The world around people is changing, while one business after another is closing or adjusting operations amid the novel coronavirus outbreak. Casinos are closing, events are being postponed, workers are being laid off and some people are being asked to work from home or have chosen to work from home.
Working from home can be an adjustment for those who are used to working at the office and operating with several different people and navigating through phone calls and meetings all day. It is much preferable to walk down the hallway to the meeting room to collaborate with co-workers, but workers simply don’t have that luxury anymore.
The last week working from home has been awkward. I appreciate saving gas and time on the commute, but I really miss those office conversations and being able to collaborate closely with my co-workers on a more personal and accessible level. The change is impacting the way the agency operates.
I’ve been changing my method daily and have even done a little homework on how to make this transition a little easier and have found some tips that may help others during this strange time as well.
Set regular hours and rhythms.
Workers still work the hours they work. No matter what the start and end time was before the COVID-19 quarantine, make sure to stick to it.
Be sure to have a morning rhythm before starting work. Make time for self-care before settling into “work-mode” and end work on time. It is tempting to work past the “quit time” because workers don’t leave work to go home. They’re already there in both places simultaneously. So, it is important to decide when to stop working and to stick to it. The evening time is time the for family and to prepare for a new day.
Set boundaries with people inside and outside of the new work space.
Communicate with those at home to set some boundaries. Workers should let them know that even though they are home that doesn’t imply they are always available. Tell them between which hours personal attention is limited and assure them that they will have that attention and availability after a certain time.
Communication with the outside world will increase naturally as workers aren’t seeing their friends, co-workers or family members as much. Most people will understand if others aren’t responding every second, but if a person is in management it might be helpful to set boundaries specifically with their employees.
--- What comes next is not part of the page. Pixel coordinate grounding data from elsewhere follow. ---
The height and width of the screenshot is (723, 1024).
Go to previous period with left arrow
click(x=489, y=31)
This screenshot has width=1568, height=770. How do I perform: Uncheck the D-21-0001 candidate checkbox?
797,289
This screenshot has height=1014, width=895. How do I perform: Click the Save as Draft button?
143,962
Set a designated place for ongoing conversations like Google Hangouts, and let everyone know that phone calls should only be used for training purposes or urgent matters. Delegate certain lines of communication for specific purposes.
Work sprints and microbreaks.
A method I stole from one of my co-workers is the idea of working for a focused one-hour window and taking a five-minute break to take a quick breather, grab a drink or snack from the kitchen or check Facebook. People are missing all those microbreaks they used to have in the office talking to co-workers and engaging in casual “chit-chat.” So be sure to take breathers while working hard at home. Sprint through some tasks and take a quick break.
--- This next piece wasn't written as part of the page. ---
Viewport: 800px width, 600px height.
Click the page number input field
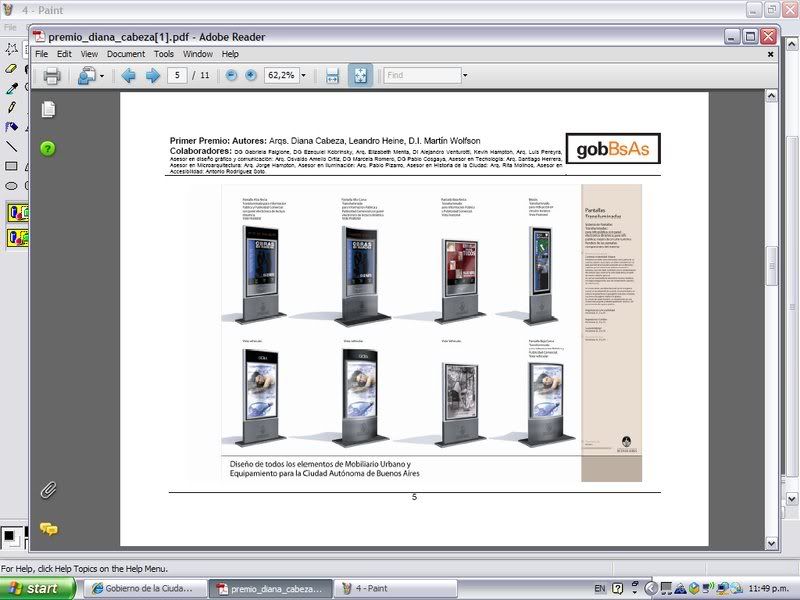(x=177, y=76)
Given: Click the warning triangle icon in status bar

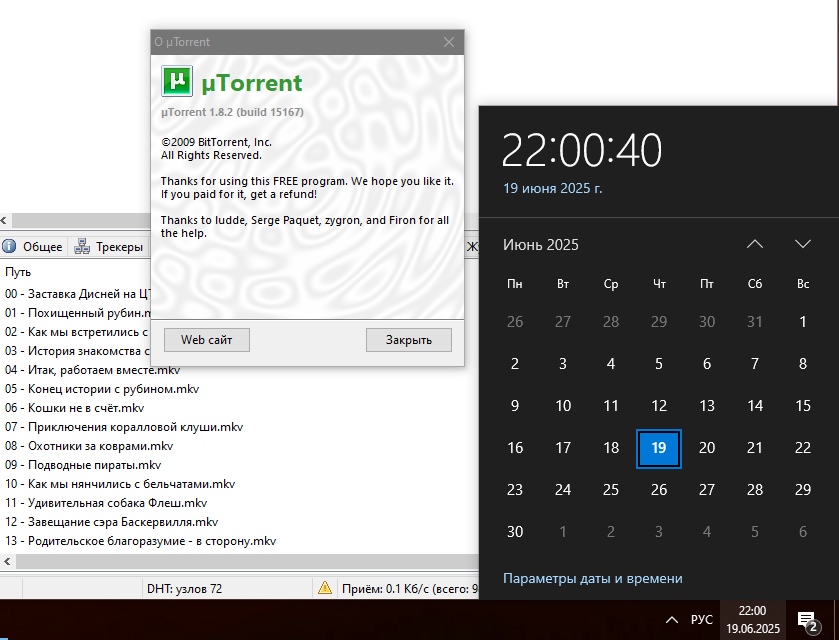Looking at the screenshot, I should point(325,588).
Don’t cheat on breaks or lunches.
Personally, I am terrible at this point. I’ll take a break or “go on lunch,” and while I play on my phone, I’ll find a call or text I missed from a colleague, an email that needs responding or a task I forgot to initiate and I’ll find myself struggling to stay on break. But it is very important to take those breaks seriously. It prevents burn out. Workers should tell themselves they’re honoring their work ethic by giving themselves a well-deserved break to recharge.
Go outside, breath, exercise and meditate.
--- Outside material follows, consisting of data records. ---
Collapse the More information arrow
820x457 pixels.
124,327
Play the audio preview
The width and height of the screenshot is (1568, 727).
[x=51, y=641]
To expound on honoring breaks and lunches, there are some productive things workers can do on their breaks. It’s a stressful time, and there are many hurdles people must overcome while working from home. So go outside, don’t forget to literally breathe, jump on the treadmill or elliptical to release some stress or maybe practice some mindfulness for five minutes. Call a friend or family member and check up on them during this critical period. Everyone is at their own home, so take advantage of all the perks to working there as opposed to the office.
Ask for help.
People are working from home alone, but they’re not alone. In the age of technology, use email, text, phone calls, Facebook messenger, Google Hangouts, Skype and more to reach out to co-workers and extended networks to ask for help. Do it. People are in this adventure together, and they can still there for each other via the internet. Ssk for help, delegate tasks and get advice as needed.
Keep in touch with favorite co-workers.
Co-workers aren’t seeing each other in person and a lot of communication can be work-related, but don’t forget to ask them how they are doing and don’t be afraid to partake in the missed “chit-chat” via social media or texting. Co-workers can’t enjoy each other in person but they can still enjoy each other in the virtual world.
Communicate, communicate, communicate. Even outside of the coronavirus quarantine, so many workflow problems come from miscommunication. So. overcommunicate. It’s not annoying; it’s proactive. It is part of the job, business and livelihood. Don’t let easily avoidable problems affect the workplace just because there was an email, a text or phone call that should have happened.
Remember, this experience is a “one day at a time” thing, so go out there and keep performing like nothing can stop a business and its employees from getting through it. After all it ends, everyone will be geared for a full recovery.